METR Evaluation Finds GPT-5.1-Codex-Max Poses Low Autonomy Risks
- •GPT-5.1-Codex-Max shows incremental autonomy gains with a 2-hour-40-minute human-equivalent success horizon.
- •METR reports no evidence of catastrophic risks like rogue replication or AI self-improvement capabilities.
- •Model performance followed historical scaling trends without showing signs of sandbagging or evaluation sabotage.
The Model Evaluation and Threat Research organization (METR) recently assessed OpenAI's GPT-5.1-Codex-Max to see if this Large Language Model could independently improve itself or replicate without human help. Their findings suggest that while the model improves over previous versions, it remains well below the threshold for catastrophic autonomy risks. The model achieved a "50% time horizon" of roughly 2 hours and 42 minutes, meaning it can successfully complete software tasks that would take a human that long to finish half the time.
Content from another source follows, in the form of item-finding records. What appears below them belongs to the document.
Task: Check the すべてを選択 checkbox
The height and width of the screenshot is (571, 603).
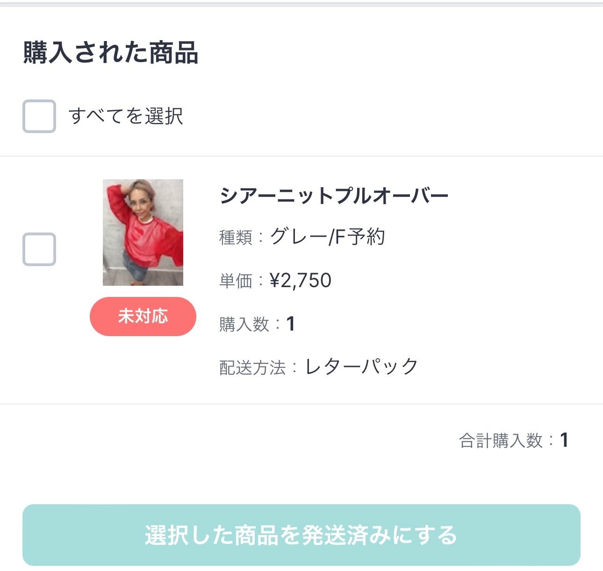Action: click(x=39, y=116)
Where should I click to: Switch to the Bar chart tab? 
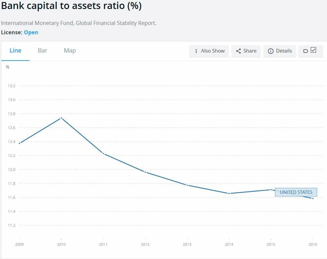43,50
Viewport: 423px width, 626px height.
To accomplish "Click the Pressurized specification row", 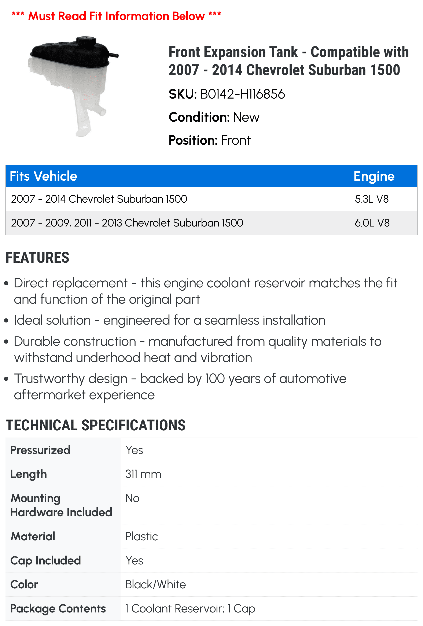I will pos(212,450).
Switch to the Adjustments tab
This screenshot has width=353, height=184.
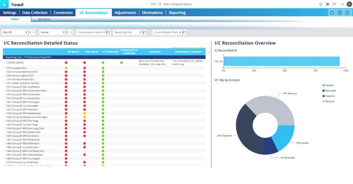(125, 13)
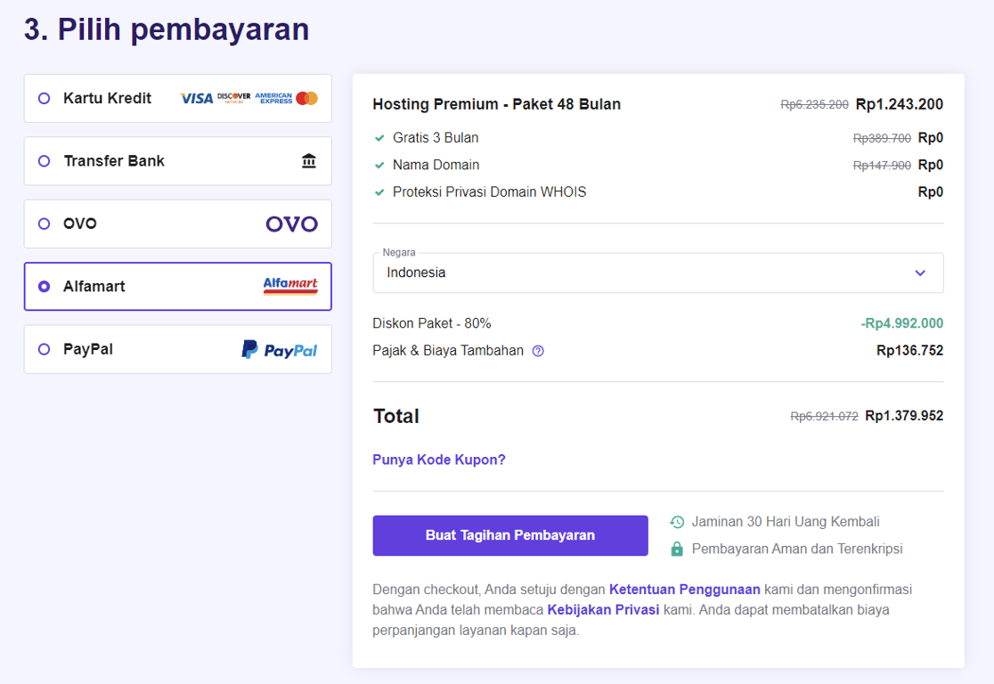Viewport: 994px width, 684px height.
Task: Click the money-back guarantee clock icon
Action: click(x=678, y=521)
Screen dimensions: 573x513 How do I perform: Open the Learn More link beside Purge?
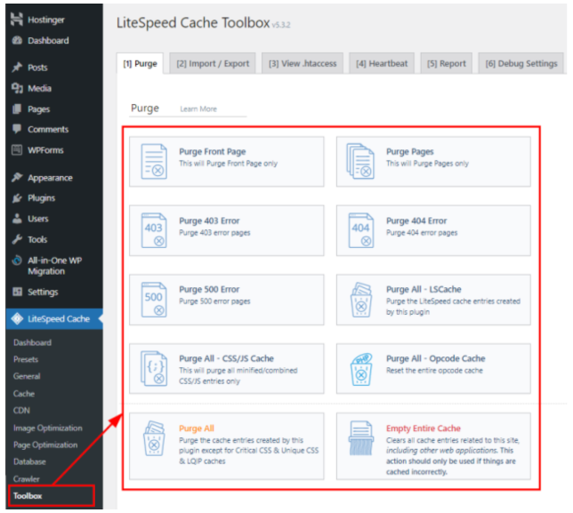click(198, 109)
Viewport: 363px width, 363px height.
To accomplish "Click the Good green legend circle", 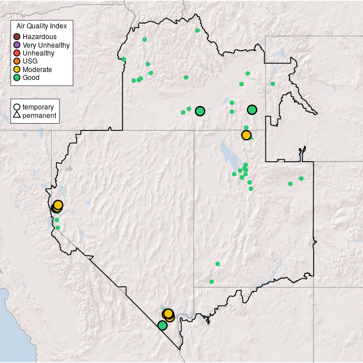I will coord(17,77).
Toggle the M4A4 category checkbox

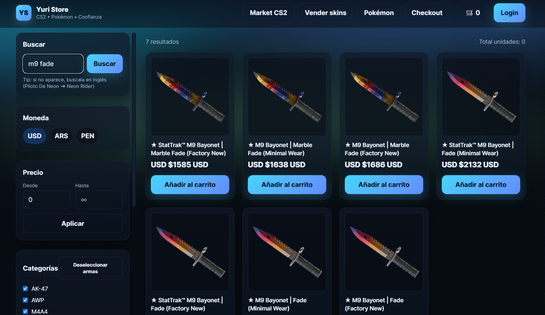(x=25, y=311)
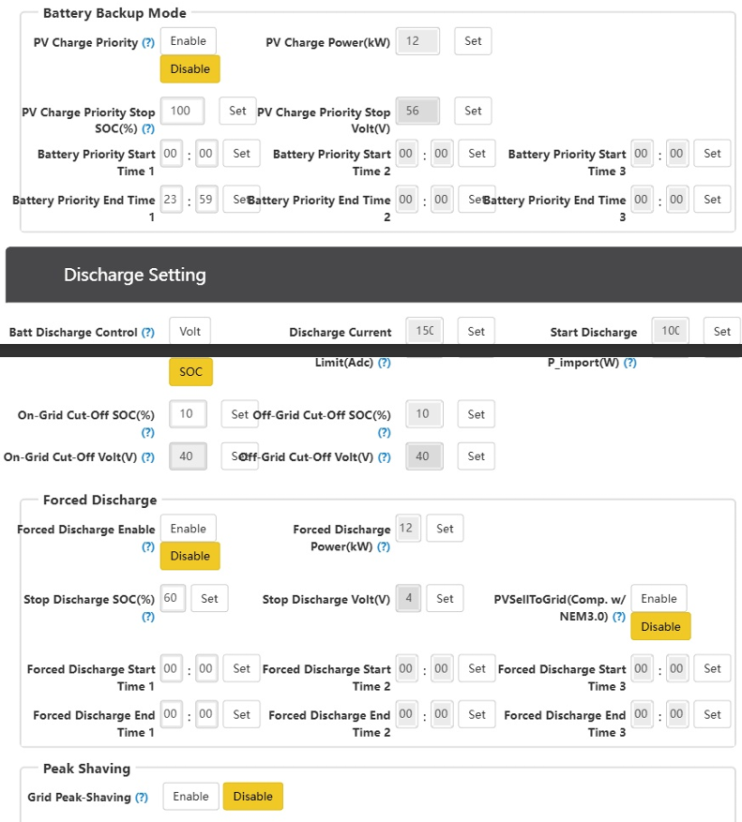Select Volt for Batt Discharge Control
742x822 pixels.
190,331
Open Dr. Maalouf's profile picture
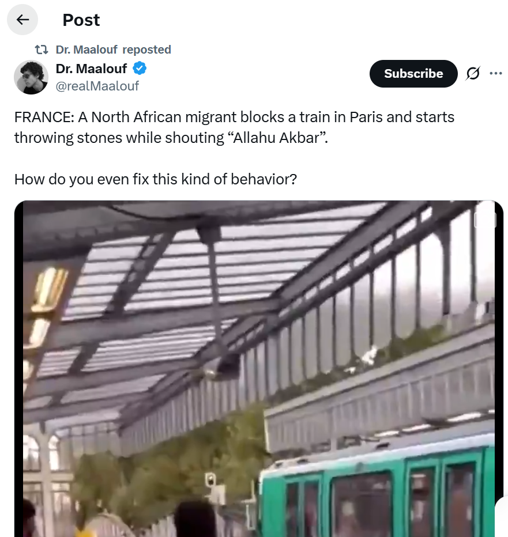Screen dimensions: 508x537 tap(31, 77)
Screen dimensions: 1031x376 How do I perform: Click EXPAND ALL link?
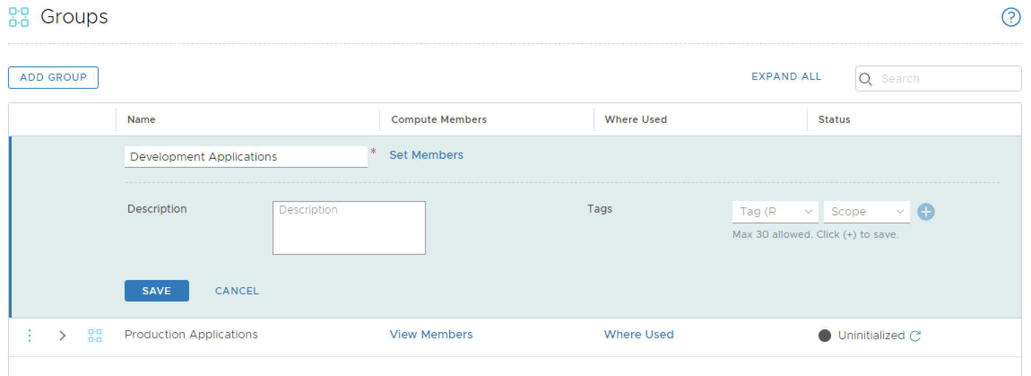pos(786,77)
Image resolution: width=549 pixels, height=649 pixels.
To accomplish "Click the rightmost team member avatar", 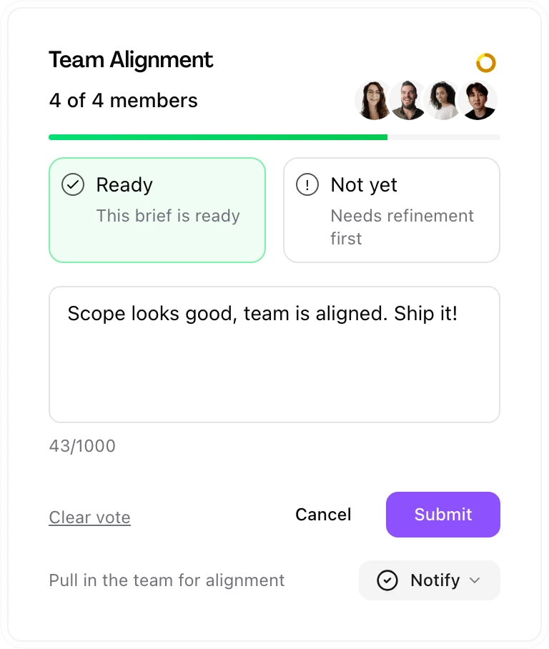I will pos(478,100).
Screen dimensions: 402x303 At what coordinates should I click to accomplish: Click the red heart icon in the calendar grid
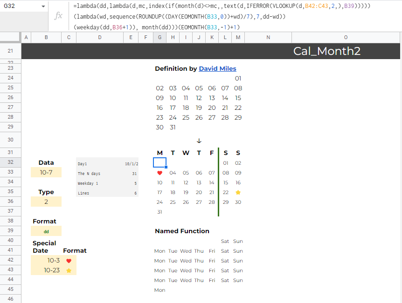point(159,173)
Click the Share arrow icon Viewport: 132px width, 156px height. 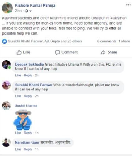tap(103, 52)
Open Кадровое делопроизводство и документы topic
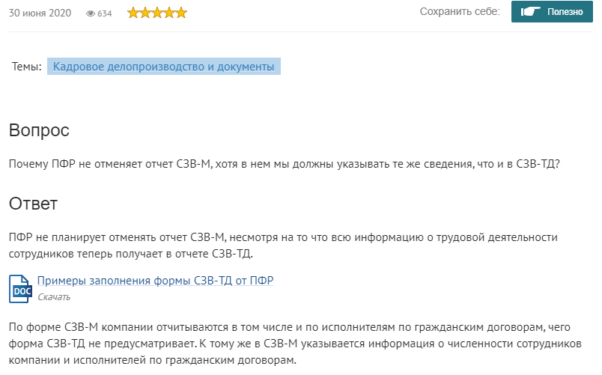This screenshot has width=602, height=375. tap(163, 67)
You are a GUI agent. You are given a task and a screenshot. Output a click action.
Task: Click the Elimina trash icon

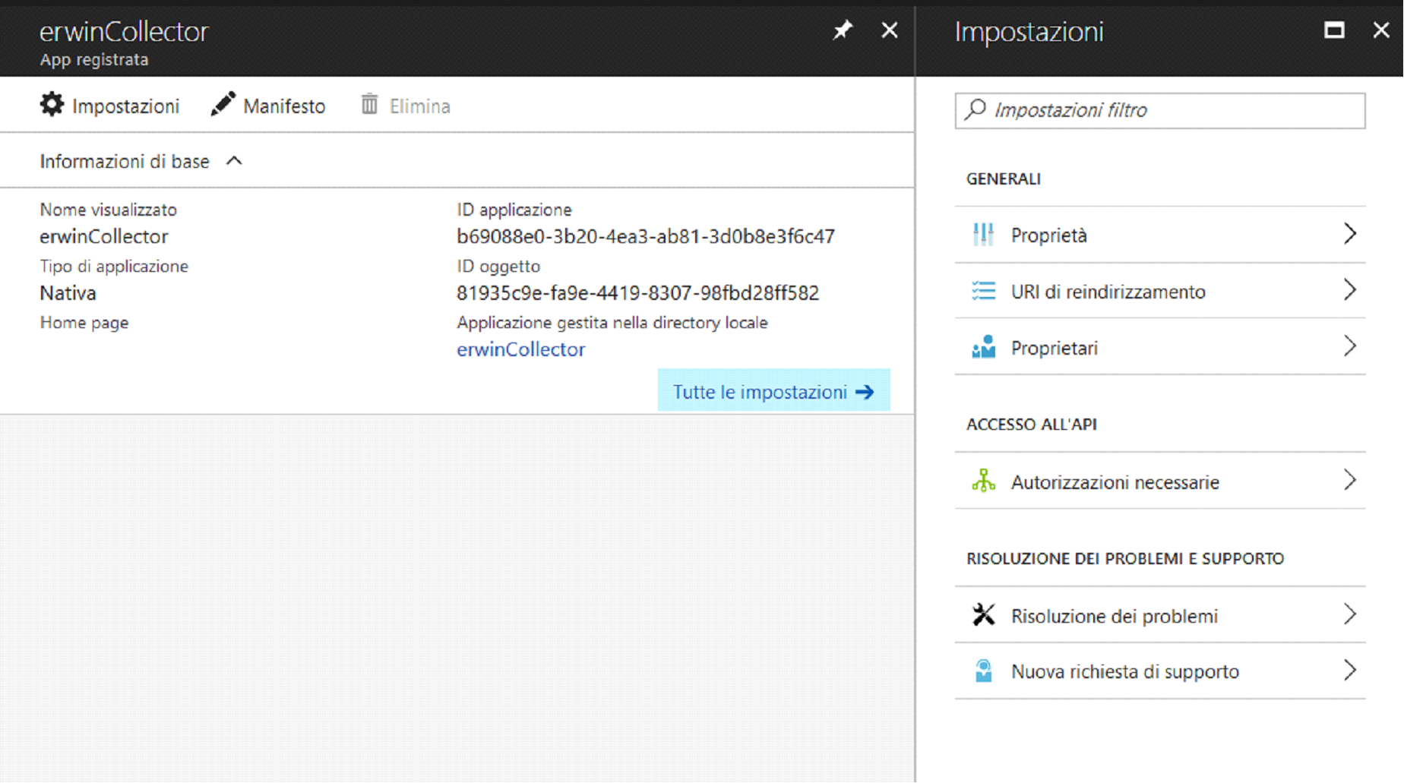pos(369,105)
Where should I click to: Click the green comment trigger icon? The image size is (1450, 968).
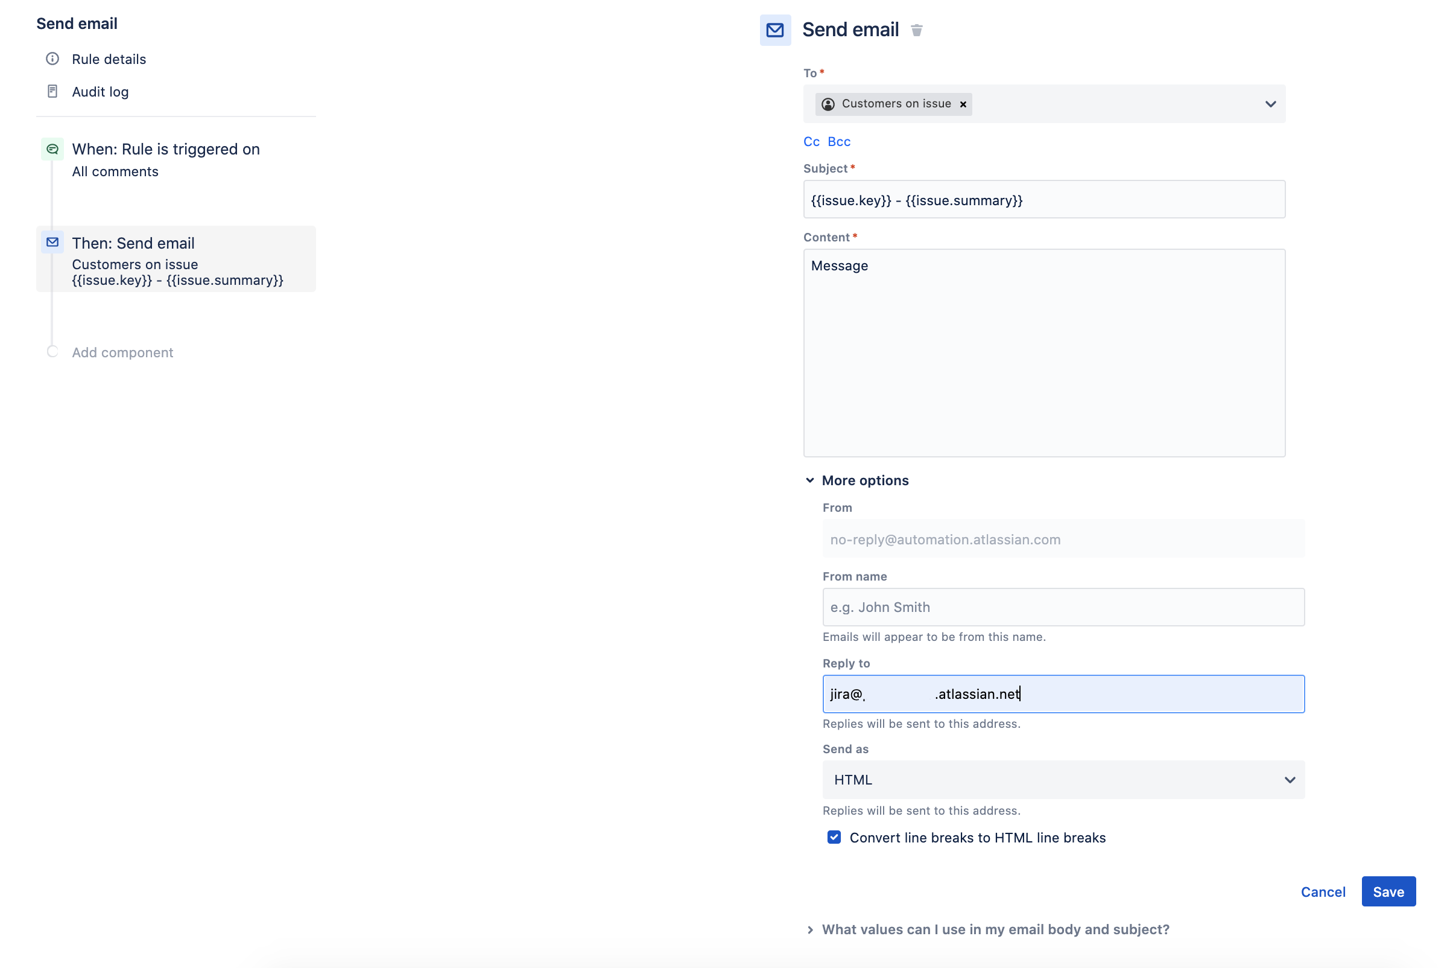pos(52,149)
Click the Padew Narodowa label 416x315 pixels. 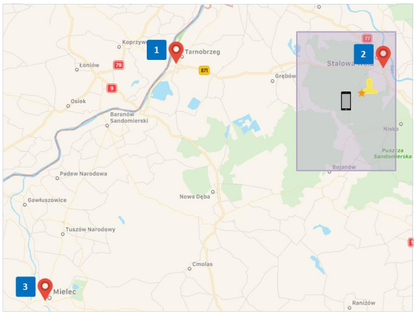tap(83, 174)
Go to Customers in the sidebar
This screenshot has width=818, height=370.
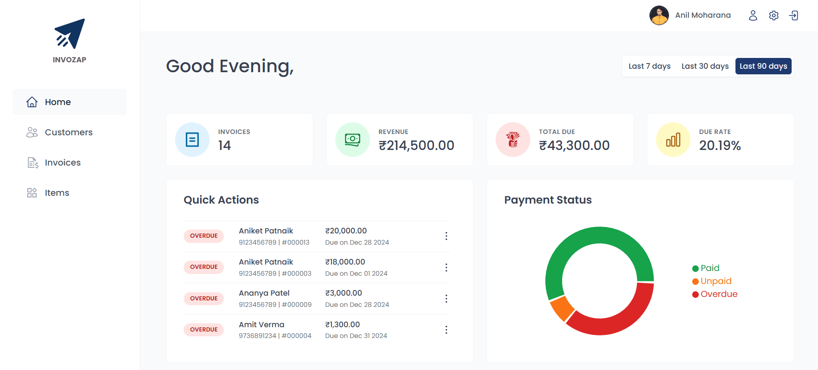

The evaluation used specialized task suites like the Human-Calibrated Autonomy Software Tasks (HCAST), which are benchmarks that measure an agent's ability to navigate complex engineering environments. A primary concern for AI Safety researchers is "sandbagging," where an AI might deliberately hide its true capabilities to avoid being restricted. However, after analyzing the model's Chain-of-Thought—the step-by-step reasoning process it generates—METR found no evidence of such deceptive behavior or "reward hacking," where a model cheats the scoring system to get a high score.
OpenAI provided massive token budgets, but gains slowed down significantly after the first 5 million tokens. This suggests that simply adding more "thinking time" to current architectures yields diminishing returns. While the report concludes that immediate risks are low, researchers cautioned that breakthroughs in the next six months could still cause a sudden leap in autonomous capabilities.